• _WORK INSTRUCTIONS_:
Nothing in the data may be altered as it is transcribed.

• _DATA_:
=======

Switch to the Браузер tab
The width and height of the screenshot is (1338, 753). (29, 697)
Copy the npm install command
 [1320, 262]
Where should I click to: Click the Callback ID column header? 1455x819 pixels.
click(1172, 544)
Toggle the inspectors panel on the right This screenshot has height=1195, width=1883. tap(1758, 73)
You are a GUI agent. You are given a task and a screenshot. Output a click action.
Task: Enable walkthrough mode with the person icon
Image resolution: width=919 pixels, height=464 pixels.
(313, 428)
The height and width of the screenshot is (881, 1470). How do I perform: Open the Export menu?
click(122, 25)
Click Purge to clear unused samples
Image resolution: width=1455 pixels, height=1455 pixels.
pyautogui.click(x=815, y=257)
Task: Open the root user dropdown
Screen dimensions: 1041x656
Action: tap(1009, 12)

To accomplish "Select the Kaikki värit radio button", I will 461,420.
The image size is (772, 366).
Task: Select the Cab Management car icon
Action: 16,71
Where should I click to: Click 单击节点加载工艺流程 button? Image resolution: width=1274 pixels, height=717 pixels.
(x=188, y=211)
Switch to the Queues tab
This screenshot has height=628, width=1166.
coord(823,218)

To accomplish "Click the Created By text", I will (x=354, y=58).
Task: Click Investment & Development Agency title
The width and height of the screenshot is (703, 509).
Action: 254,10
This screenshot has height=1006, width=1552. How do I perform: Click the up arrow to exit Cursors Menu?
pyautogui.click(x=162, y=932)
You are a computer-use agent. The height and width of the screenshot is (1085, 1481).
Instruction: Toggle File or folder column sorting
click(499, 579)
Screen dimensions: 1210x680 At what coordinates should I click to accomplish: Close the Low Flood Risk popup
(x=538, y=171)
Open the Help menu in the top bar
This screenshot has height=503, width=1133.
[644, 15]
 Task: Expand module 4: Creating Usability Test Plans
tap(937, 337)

=======

• _TASK ANSWER_:
Switch to the Браузер tab
The width and height of the screenshot is (1338, 753). (29, 697)
Copy the npm install command
 [1320, 262]
Where should I click to: Click the Callback ID column header? 1455x819 pixels.
click(1172, 544)
Toggle the inspectors panel on the right This screenshot has height=1195, width=1883. tap(1758, 73)
You are a GUI agent. You are given a task and a screenshot. Output a click action.
Task: Enable walkthrough mode with the person icon
Image resolution: width=919 pixels, height=464 pixels.
(313, 428)
The height and width of the screenshot is (881, 1470). How do I perform: Open the Export menu?
click(122, 25)
Click Purge to clear unused samples
Image resolution: width=1455 pixels, height=1455 pixels.
pyautogui.click(x=815, y=257)
Task: Open the root user dropdown
Screen dimensions: 1041x656
Action: tap(1009, 12)

To accomplish "Select the Kaikki värit radio button", I will 461,420.
The image size is (772, 366).
Task: Select the Cab Management car icon
Action: 16,71
Where should I click to: Click 单击节点加载工艺流程 button? Image resolution: width=1274 pixels, height=717 pixels.
(x=188, y=211)
Switch to the Queues tab
This screenshot has height=628, width=1166.
coord(823,218)

To accomplish "Click the Created By text", I will (x=354, y=58).
Task: Click Investment & Development Agency title
The width and height of the screenshot is (703, 509).
Action: 254,10
This screenshot has height=1006, width=1552. How do I perform: Click the up arrow to exit Cursors Menu?
pyautogui.click(x=162, y=932)
You are a computer-use agent. The height and width of the screenshot is (1085, 1481).
Instruction: Toggle File or folder column sorting
click(499, 579)
Screen dimensions: 1210x680 At what coordinates should I click to accomplish: Close the Low Flood Risk popup
(x=538, y=171)
Open the Help menu in the top bar
This screenshot has height=503, width=1133.
[644, 15]
 Task: Expand module 4: Creating Usability Test Plans
tap(937, 337)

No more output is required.